Exercise goal:
Could you retype all of the data below exactly as given?

Dataset content:

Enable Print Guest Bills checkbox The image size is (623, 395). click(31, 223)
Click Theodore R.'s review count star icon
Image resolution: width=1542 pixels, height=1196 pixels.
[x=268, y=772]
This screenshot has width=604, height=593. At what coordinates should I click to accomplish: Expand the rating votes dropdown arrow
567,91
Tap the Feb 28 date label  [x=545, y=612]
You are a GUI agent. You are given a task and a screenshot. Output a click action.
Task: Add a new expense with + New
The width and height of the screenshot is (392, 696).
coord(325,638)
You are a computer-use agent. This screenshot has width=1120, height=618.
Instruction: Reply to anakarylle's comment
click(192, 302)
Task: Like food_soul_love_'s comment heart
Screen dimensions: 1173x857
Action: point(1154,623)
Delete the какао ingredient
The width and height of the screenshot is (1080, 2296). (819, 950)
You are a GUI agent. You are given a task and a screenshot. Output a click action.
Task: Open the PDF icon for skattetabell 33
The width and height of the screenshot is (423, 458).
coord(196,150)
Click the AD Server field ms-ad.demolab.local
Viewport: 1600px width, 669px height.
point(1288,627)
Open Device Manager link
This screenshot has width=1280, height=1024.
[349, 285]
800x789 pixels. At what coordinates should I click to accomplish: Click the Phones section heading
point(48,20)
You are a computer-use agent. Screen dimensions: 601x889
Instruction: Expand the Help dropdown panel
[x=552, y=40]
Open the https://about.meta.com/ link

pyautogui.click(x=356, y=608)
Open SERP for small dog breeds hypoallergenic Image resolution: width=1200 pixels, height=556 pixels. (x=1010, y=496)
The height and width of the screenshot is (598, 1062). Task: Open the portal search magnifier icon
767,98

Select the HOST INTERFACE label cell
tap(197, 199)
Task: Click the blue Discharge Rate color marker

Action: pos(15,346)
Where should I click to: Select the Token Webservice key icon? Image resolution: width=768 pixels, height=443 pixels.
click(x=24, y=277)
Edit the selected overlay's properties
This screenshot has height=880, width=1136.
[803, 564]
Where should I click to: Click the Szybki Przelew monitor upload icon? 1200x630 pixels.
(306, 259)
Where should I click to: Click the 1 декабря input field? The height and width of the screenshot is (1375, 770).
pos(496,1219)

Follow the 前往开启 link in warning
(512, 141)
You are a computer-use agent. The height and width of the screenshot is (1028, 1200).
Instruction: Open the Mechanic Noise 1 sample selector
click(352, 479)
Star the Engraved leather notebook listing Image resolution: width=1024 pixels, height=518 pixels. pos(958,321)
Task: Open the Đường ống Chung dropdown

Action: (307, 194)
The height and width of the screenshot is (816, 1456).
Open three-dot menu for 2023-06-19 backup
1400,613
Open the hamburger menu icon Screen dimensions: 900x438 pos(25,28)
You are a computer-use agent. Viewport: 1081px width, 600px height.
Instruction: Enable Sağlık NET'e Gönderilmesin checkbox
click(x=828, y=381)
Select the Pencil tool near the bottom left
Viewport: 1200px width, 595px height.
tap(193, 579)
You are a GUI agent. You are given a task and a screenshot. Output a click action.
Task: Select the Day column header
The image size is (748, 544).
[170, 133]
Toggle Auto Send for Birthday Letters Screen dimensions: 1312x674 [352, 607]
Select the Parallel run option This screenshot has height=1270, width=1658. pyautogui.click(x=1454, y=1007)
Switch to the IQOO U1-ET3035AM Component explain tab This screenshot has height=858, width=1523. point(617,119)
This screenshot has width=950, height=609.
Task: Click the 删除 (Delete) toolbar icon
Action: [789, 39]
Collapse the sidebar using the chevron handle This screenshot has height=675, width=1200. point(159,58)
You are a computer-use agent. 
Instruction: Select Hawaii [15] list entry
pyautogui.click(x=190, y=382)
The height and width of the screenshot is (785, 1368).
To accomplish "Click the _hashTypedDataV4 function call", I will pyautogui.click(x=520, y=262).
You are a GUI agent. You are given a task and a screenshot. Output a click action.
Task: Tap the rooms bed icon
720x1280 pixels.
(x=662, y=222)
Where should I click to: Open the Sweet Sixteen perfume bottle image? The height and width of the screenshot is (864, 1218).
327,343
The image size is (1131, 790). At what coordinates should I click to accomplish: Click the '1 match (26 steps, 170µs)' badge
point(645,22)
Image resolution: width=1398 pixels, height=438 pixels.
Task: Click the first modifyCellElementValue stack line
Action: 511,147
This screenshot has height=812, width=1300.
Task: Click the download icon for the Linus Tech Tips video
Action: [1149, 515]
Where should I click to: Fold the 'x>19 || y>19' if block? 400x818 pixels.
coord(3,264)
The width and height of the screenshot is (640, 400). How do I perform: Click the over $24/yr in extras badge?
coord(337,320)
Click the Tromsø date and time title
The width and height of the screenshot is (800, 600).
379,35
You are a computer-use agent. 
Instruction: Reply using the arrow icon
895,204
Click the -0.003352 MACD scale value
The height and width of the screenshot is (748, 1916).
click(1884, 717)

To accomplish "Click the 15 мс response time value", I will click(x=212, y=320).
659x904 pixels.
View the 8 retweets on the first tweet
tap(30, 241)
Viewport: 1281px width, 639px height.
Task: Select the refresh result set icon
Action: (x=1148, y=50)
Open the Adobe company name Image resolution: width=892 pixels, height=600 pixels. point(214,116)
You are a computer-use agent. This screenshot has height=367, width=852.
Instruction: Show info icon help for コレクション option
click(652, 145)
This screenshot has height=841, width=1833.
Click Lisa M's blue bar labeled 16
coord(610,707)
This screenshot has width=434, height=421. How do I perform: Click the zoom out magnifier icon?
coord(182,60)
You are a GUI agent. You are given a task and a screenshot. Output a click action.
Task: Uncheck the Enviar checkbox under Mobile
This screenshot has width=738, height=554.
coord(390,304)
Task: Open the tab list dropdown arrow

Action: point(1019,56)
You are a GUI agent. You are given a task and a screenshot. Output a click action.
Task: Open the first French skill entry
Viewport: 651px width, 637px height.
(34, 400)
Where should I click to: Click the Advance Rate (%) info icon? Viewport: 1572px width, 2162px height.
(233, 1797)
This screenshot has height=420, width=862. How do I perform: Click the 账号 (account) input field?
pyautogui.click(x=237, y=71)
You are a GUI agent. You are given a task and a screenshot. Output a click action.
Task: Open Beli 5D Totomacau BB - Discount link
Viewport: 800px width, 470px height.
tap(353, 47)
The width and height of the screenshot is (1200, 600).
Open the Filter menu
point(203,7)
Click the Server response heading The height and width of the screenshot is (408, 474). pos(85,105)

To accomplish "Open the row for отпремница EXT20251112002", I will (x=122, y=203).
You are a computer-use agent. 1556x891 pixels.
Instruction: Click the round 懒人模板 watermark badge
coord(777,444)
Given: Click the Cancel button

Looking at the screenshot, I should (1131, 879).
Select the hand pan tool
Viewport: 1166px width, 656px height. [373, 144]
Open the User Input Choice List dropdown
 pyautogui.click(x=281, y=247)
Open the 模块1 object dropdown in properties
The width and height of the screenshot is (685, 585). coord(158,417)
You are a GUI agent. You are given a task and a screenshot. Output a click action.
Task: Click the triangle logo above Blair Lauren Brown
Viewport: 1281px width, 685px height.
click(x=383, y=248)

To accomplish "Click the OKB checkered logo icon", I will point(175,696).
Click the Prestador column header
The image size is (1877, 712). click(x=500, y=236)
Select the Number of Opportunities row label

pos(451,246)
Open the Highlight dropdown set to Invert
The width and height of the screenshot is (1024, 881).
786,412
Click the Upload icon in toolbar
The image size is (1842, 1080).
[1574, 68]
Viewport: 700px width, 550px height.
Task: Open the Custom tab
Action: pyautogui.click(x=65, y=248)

Written response:
Enable Print Guest Bills checkbox The image size is (623, 395). click(31, 223)
Click Theodore R.'s review count star icon
Image resolution: width=1542 pixels, height=1196 pixels.
[x=268, y=772]
This screenshot has width=604, height=593. At what coordinates should I click to accomplish: Expand the rating votes dropdown arrow
567,91
Tap the Feb 28 date label  [x=545, y=612]
You are a GUI agent. You are given a task and a screenshot. Output a click action.
Task: Add a new expense with + New
The width and height of the screenshot is (392, 696).
coord(325,638)
You are a computer-use agent. This screenshot has width=1120, height=618.
Instruction: Reply to anakarylle's comment
click(192, 302)
Task: Like food_soul_love_'s comment heart
Screen dimensions: 1173x857
Action: point(1154,623)
Delete the какао ingredient
The width and height of the screenshot is (1080, 2296). (819, 950)
You are a GUI agent. You are given a task and a screenshot. Output a click action.
Task: Open the PDF icon for skattetabell 33
The width and height of the screenshot is (423, 458).
coord(196,150)
Click the AD Server field ms-ad.demolab.local
Viewport: 1600px width, 669px height.
point(1288,627)
Open Device Manager link
This screenshot has width=1280, height=1024.
[349, 285]
800x789 pixels. At what coordinates should I click to accomplish: Click the Phones section heading
point(48,20)
You are a computer-use agent. Screen dimensions: 601x889
Instruction: Expand the Help dropdown panel
[x=552, y=40]
Open the https://about.meta.com/ link

pyautogui.click(x=356, y=608)
Open SERP for small dog breeds hypoallergenic Image resolution: width=1200 pixels, height=556 pixels. (x=1010, y=496)
The height and width of the screenshot is (598, 1062). Task: Open the portal search magnifier icon
767,98

Select the HOST INTERFACE label cell
tap(197, 199)
Task: Click the blue Discharge Rate color marker

Action: pos(15,346)
Where should I click to: Select the Token Webservice key icon? Image resolution: width=768 pixels, height=443 pixels.
click(x=24, y=277)
Edit the selected overlay's properties
This screenshot has height=880, width=1136.
[803, 564]
Where should I click to: Click the Szybki Przelew monitor upload icon? 1200x630 pixels.
(306, 259)
Where should I click to: Click the 1 декабря input field? The height and width of the screenshot is (1375, 770).
pos(496,1219)

Follow the 前往开启 link in warning
(512, 141)
You are a computer-use agent. The height and width of the screenshot is (1028, 1200).
Instruction: Open the Mechanic Noise 1 sample selector
click(352, 479)
Star the Engraved leather notebook listing Image resolution: width=1024 pixels, height=518 pixels. pos(958,321)
Task: Open the Đường ống Chung dropdown

Action: (307, 194)
The height and width of the screenshot is (816, 1456).
Open three-dot menu for 2023-06-19 backup
1400,613
Open the hamburger menu icon Screen dimensions: 900x438 pos(25,28)
You are a computer-use agent. Viewport: 1081px width, 600px height.
Instruction: Enable Sağlık NET'e Gönderilmesin checkbox
click(x=828, y=381)
Select the Pencil tool near the bottom left
Viewport: 1200px width, 595px height.
tap(193, 579)
You are a GUI agent. You are given a task and a screenshot. Output a click action.
Task: Select the Day column header
The image size is (748, 544).
[170, 133]
Toggle Auto Send for Birthday Letters Screen dimensions: 1312x674 [352, 607]
Select the Parallel run option This screenshot has height=1270, width=1658. pyautogui.click(x=1454, y=1007)
Switch to the IQOO U1-ET3035AM Component explain tab This screenshot has height=858, width=1523. point(617,119)
This screenshot has width=950, height=609.
Task: Click the 删除 (Delete) toolbar icon
Action: [789, 39]
Collapse the sidebar using the chevron handle This screenshot has height=675, width=1200. point(159,58)
You are a computer-use agent. 
Instruction: Select Hawaii [15] list entry
pyautogui.click(x=190, y=382)
The height and width of the screenshot is (785, 1368).
To accomplish "Click the _hashTypedDataV4 function call", I will pyautogui.click(x=520, y=262).
You are a GUI agent. You are given a task and a screenshot. Output a click action.
Task: Tap the rooms bed icon
720x1280 pixels.
(x=662, y=222)
Where should I click to: Open the Sweet Sixteen perfume bottle image? The height and width of the screenshot is (864, 1218).
327,343
The image size is (1131, 790). At what coordinates should I click to accomplish: Click the '1 match (26 steps, 170µs)' badge
point(645,22)
Image resolution: width=1398 pixels, height=438 pixels.
Task: Click the first modifyCellElementValue stack line
Action: 511,147
This screenshot has height=812, width=1300.
Task: Click the download icon for the Linus Tech Tips video
Action: [1149, 515]
Where should I click to: Fold the 'x>19 || y>19' if block? 400x818 pixels.
coord(3,264)
The width and height of the screenshot is (640, 400). How do I perform: Click the over $24/yr in extras badge?
coord(337,320)
Click the Tromsø date and time title
The width and height of the screenshot is (800, 600).
379,35
You are a computer-use agent. 
Instruction: Reply using the arrow icon
895,204
Click the -0.003352 MACD scale value
The height and width of the screenshot is (748, 1916).
click(1884, 717)

To accomplish "Click the 15 мс response time value", I will click(x=212, y=320).
659x904 pixels.
View the 8 retweets on the first tweet
tap(30, 241)
Viewport: 1281px width, 639px height.
Task: Select the refresh result set icon
Action: (x=1148, y=50)
Open the Adobe company name Image resolution: width=892 pixels, height=600 pixels. point(214,116)
You are a computer-use agent. This screenshot has height=367, width=852.
Instruction: Show info icon help for コレクション option
click(652, 145)
This screenshot has height=841, width=1833.
Click Lisa M's blue bar labeled 16
coord(610,707)
This screenshot has width=434, height=421. How do I perform: Click the zoom out magnifier icon?
coord(182,60)
You are a GUI agent. You are given a task and a screenshot. Output a click action.
Task: Uncheck the Enviar checkbox under Mobile
This screenshot has width=738, height=554.
coord(390,304)
Task: Open the tab list dropdown arrow

Action: point(1019,56)
You are a GUI agent. You are given a task and a screenshot. Output a click action.
Task: Open the first French skill entry
Viewport: 651px width, 637px height.
(34, 400)
Where should I click to: Click the Advance Rate (%) info icon? Viewport: 1572px width, 2162px height.
(233, 1797)
This screenshot has height=420, width=862. How do I perform: Click the 账号 (account) input field?
pyautogui.click(x=237, y=71)
You are a GUI agent. You are given a task and a screenshot. Output a click action.
Task: Open Beli 5D Totomacau BB - Discount link
Viewport: 800px width, 470px height.
tap(353, 47)
The width and height of the screenshot is (1200, 600).
Open the Filter menu
point(203,7)
Click the Server response heading The height and width of the screenshot is (408, 474). pos(85,105)

To accomplish "Open the row for отпремница EXT20251112002", I will (x=122, y=203).
You are a computer-use agent. 1556x891 pixels.
Instruction: Click the round 懒人模板 watermark badge
coord(777,444)
Given: Click the Cancel button

Looking at the screenshot, I should (1131, 879).
Select the hand pan tool
Viewport: 1166px width, 656px height. [373, 144]
Open the User Input Choice List dropdown
 pyautogui.click(x=281, y=247)
Open the 模块1 object dropdown in properties
The width and height of the screenshot is (685, 585). coord(158,417)
You are a GUI agent. You are given a task and a screenshot. Output a click action.
Task: Click the triangle logo above Blair Lauren Brown
Viewport: 1281px width, 685px height.
click(x=383, y=248)

To accomplish "Click the OKB checkered logo icon", I will point(175,696).
Click the Prestador column header
The image size is (1877, 712). click(x=500, y=236)
Select the Number of Opportunities row label

pos(451,246)
Open the Highlight dropdown set to Invert
The width and height of the screenshot is (1024, 881).
786,412
Click the Upload icon in toolbar
The image size is (1842, 1080).
[1574, 68]
Viewport: 700px width, 550px height.
Task: Open the Custom tab
Action: pyautogui.click(x=65, y=248)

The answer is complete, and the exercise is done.